One reason men adopted a garment otherwise suited to their sisters’ closet was that rich, famous men wore it. Visitors to Hawaii in the 1930s were invariably wealthy, and before long, aloha shirts were being sold by celebrities whom everyday Americans sought to emulate. American heroes from three-time Olympic swimming champion and surfing pioneer Duke Kahanamoku to singer Bing Crosby were lending their names to particular brands. Those endorsements, says Dale Hope, a historian and the author of The Aloha Shirt: Spirit of the Islands, had “a huge effect on people purchasing those shirts.” If you could wear what the man unscathed by the Depression was wearing, it didn’t matter that it was feminine: You looked like someone who didn’t need to worry about his masculine bona fides.
Once the shirt reached stores in the Lower 48, any day laborer could have for just a dollar what before had required an exorbitant trip.

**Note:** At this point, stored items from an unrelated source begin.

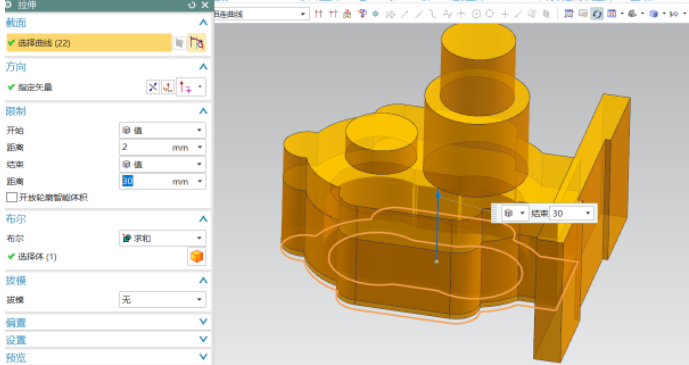Expand the 偏置 section
The height and width of the screenshot is (365, 689).
(105, 322)
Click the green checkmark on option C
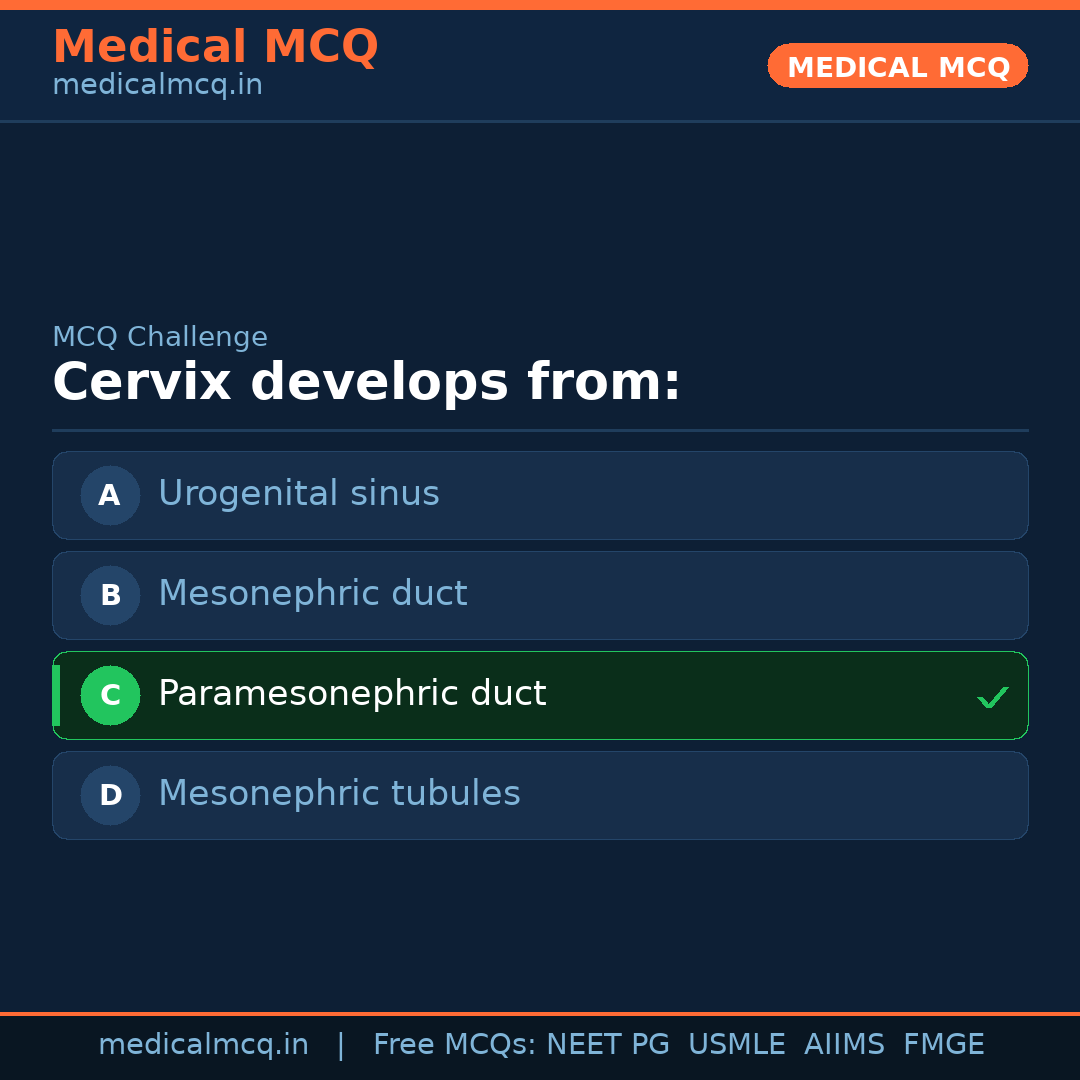 point(992,697)
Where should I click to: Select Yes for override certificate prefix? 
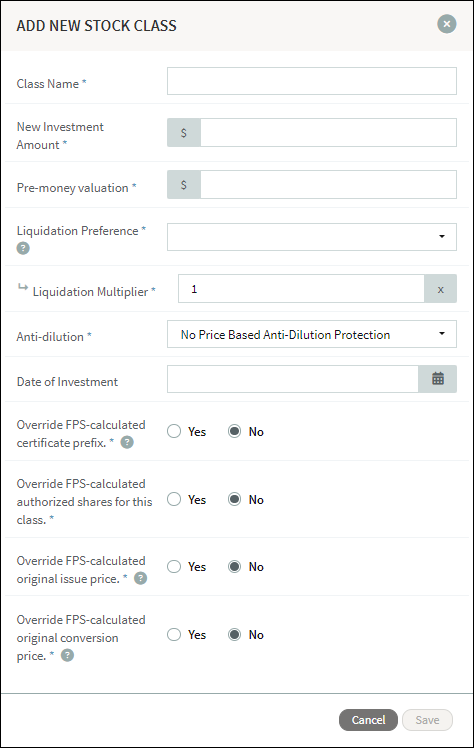(x=174, y=431)
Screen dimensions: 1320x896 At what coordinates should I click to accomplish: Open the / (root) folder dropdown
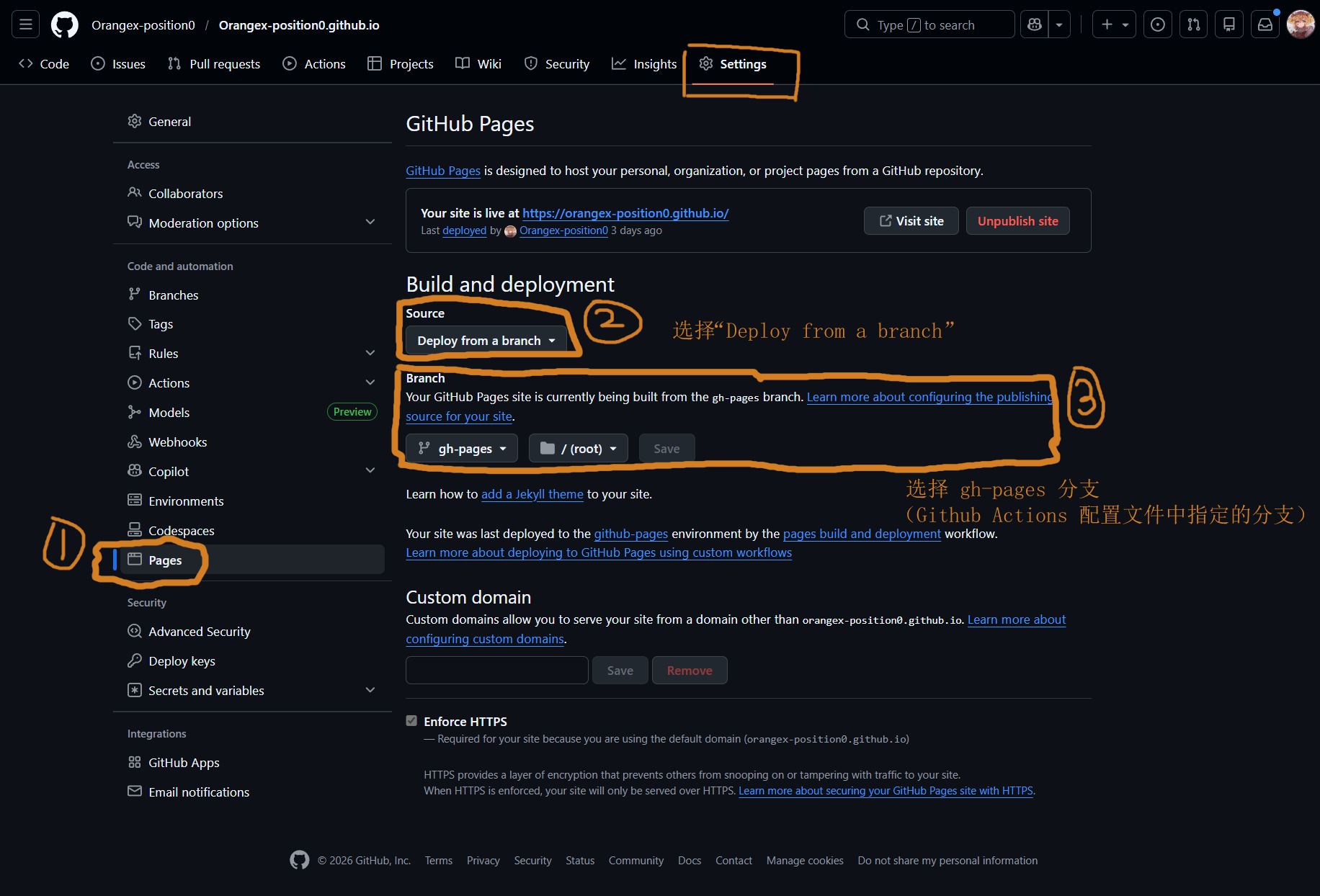[x=579, y=449]
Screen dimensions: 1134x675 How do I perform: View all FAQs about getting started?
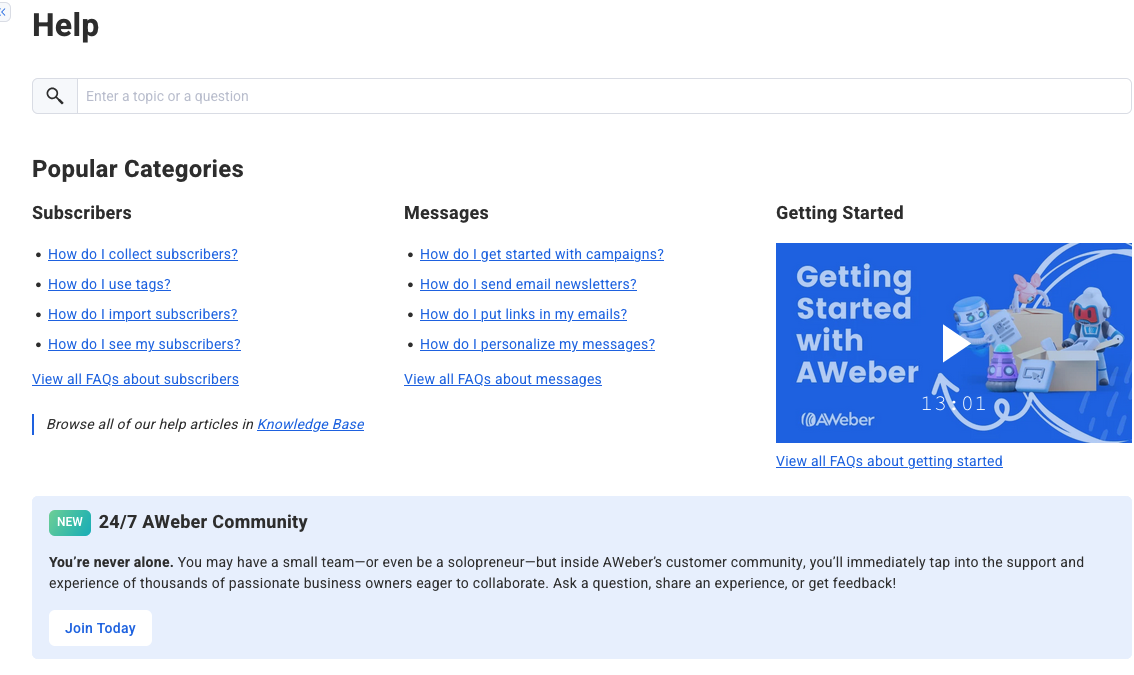tap(889, 461)
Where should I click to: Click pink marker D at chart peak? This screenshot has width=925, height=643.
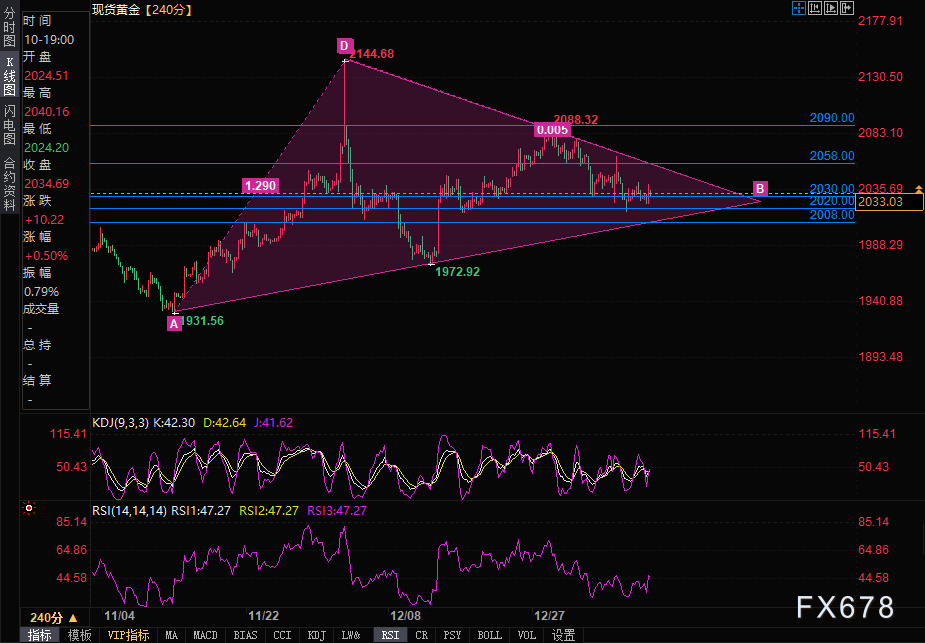(x=344, y=46)
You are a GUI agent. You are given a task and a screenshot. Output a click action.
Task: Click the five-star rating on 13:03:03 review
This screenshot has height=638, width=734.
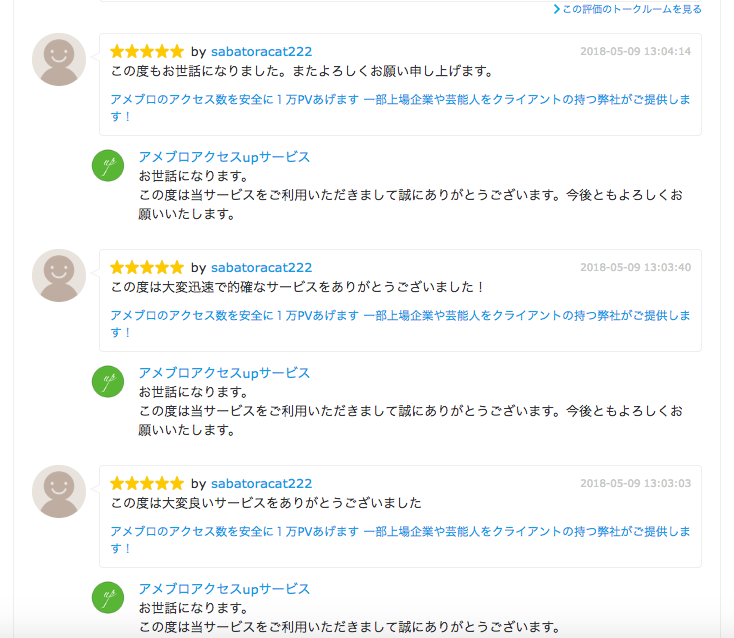coord(147,483)
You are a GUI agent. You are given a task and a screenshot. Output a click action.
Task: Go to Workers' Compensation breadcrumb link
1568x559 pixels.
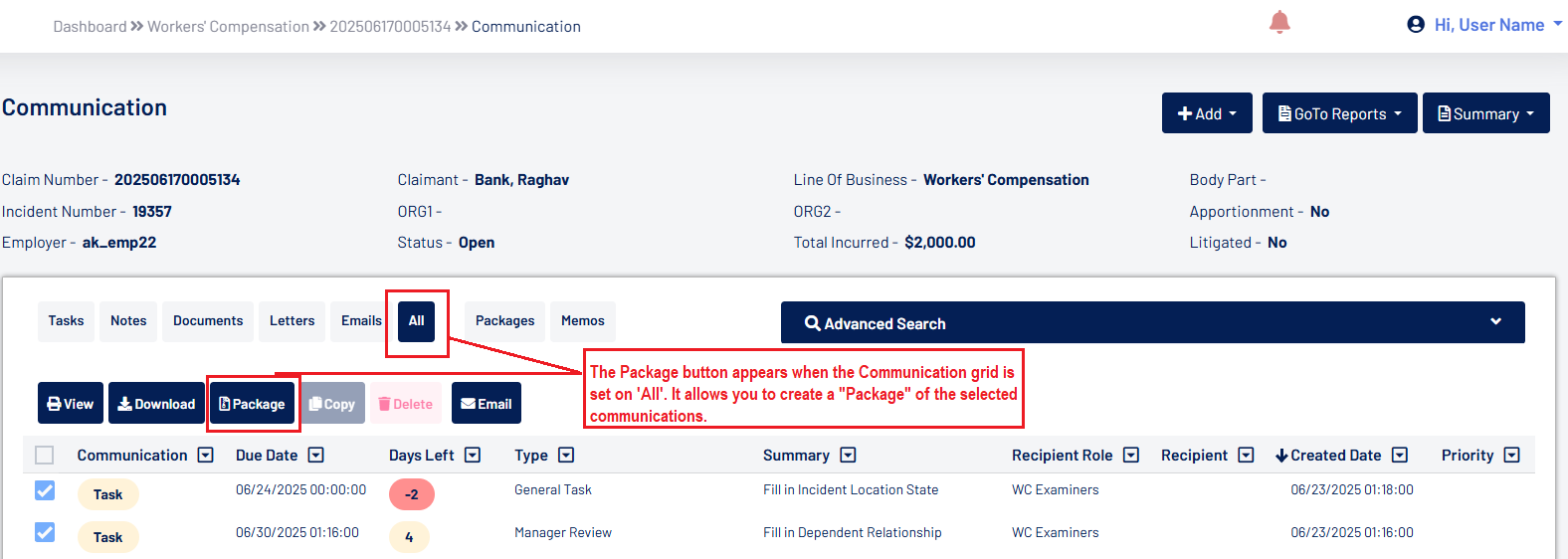228,27
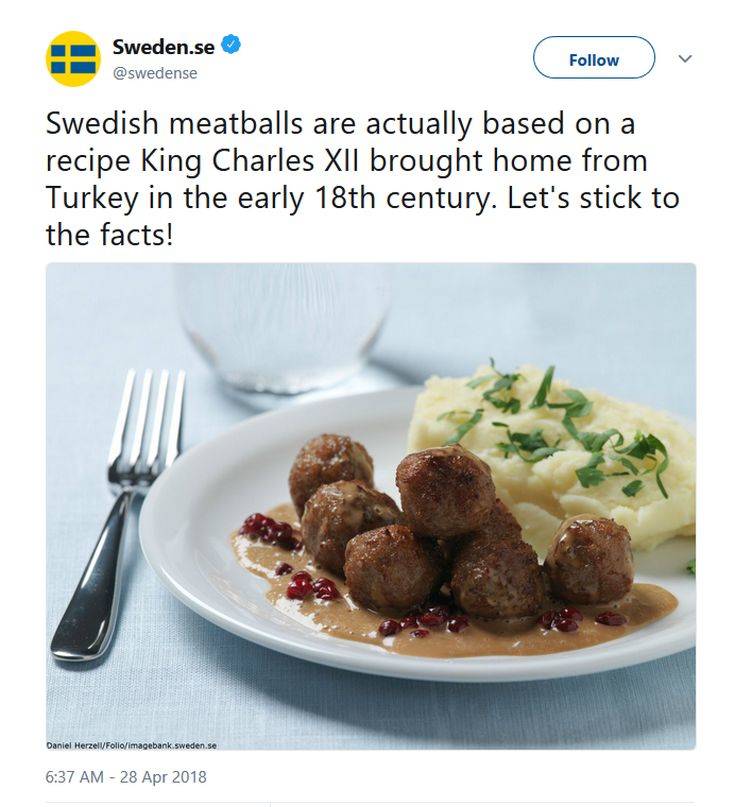The height and width of the screenshot is (807, 735).
Task: Open the 6:37 AM - 28 Apr 2018 timestamp
Action: 125,776
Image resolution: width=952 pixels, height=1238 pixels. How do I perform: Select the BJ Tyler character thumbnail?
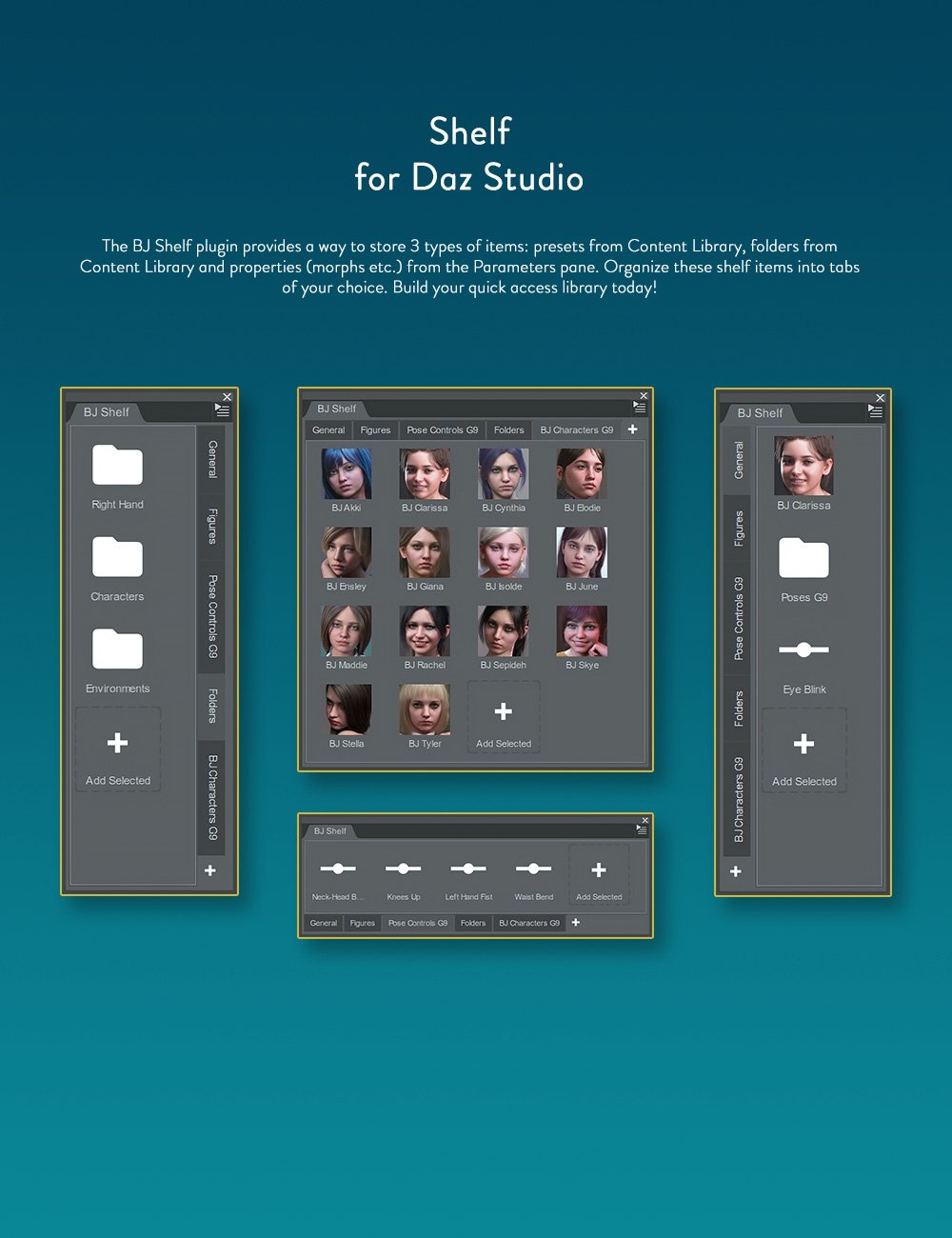(x=426, y=709)
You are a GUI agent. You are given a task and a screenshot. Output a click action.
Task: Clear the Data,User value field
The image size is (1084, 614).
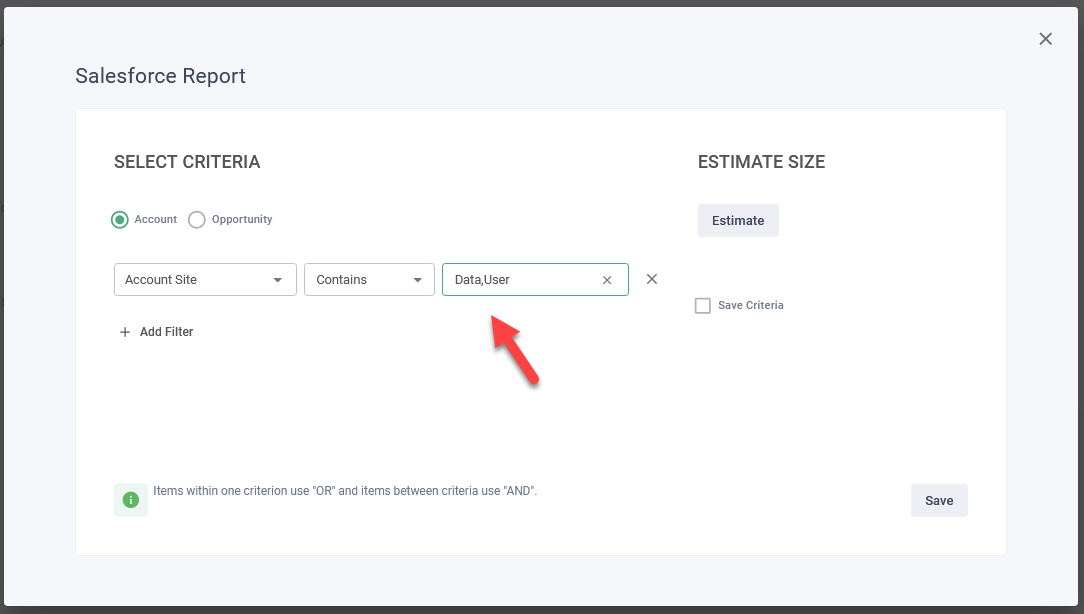click(607, 280)
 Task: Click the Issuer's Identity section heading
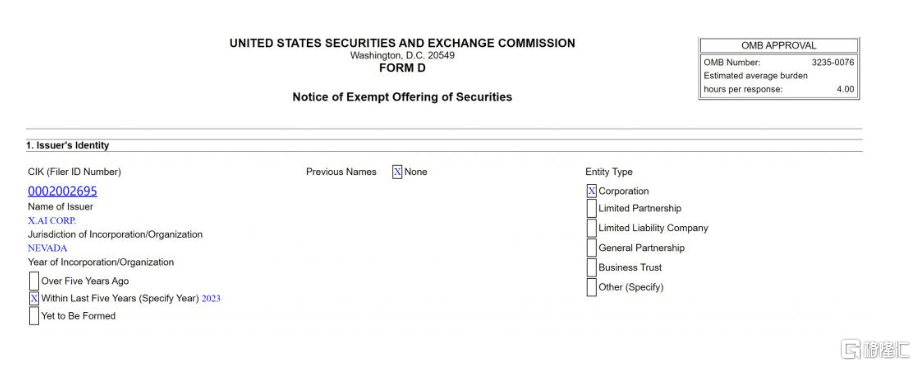pos(68,145)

A man in an aloha shirt, with its depictions of hula dancers and luaus—“symbol[s] of the comfortable, gay and picturesque,” one journalist put it in 1939—could look the part of the carefree swell.
The notion that Hawaii was a quiet paradise was shattered in 1941 with the Japanese attack on Pearl Harbor, and makers of aloha shirts, like others in the garment industry, turned to supplying the war effort. When production resumed, Japanese-influenced designs that had been common—featuring cherry blossoms and shrines—temporarily fell out of fashion, supplanted by designs that highlighted Hawaii’s local culture. Service members returning to the mainland from the Pacific made the signature apparel more popular than ever.
By the 1960s, the shirt had become truly ubiquitous. Aloha Fridays were a fixture of a certain kind of workplace, and everyone—from Elvis to the decidedly unhip Richard Nixon—seemed to have an aloha shirt. Over time, perhaps inevitably, it lapsed into the realm of corny suburban-dad-wear.
Yet in just the past five years, fashion magazines have been heralding a comeback, and high-end labels like Gucci are taking the aloha shirt to new heights, with prints that draw on Japanese designs favored in the garment’s early days. Meanwhile, some shirtmakers from Hawaii’s old guard are still going strong. Kahala, founded in 1936 as one of the first brands producing aloha shirts, has been raiding its vaults to reproduce designs dating back to the 1930s—including some popularized by Duke Kahanamoku. “People are looking to bring some light, some color, some vibrancy into their lives,” says Jason Morgan, Kahala’s general manager. “I think that’s needed now more than ever. If an aloha shirt can help improve somebody’s day, I think that’s pretty powerful.”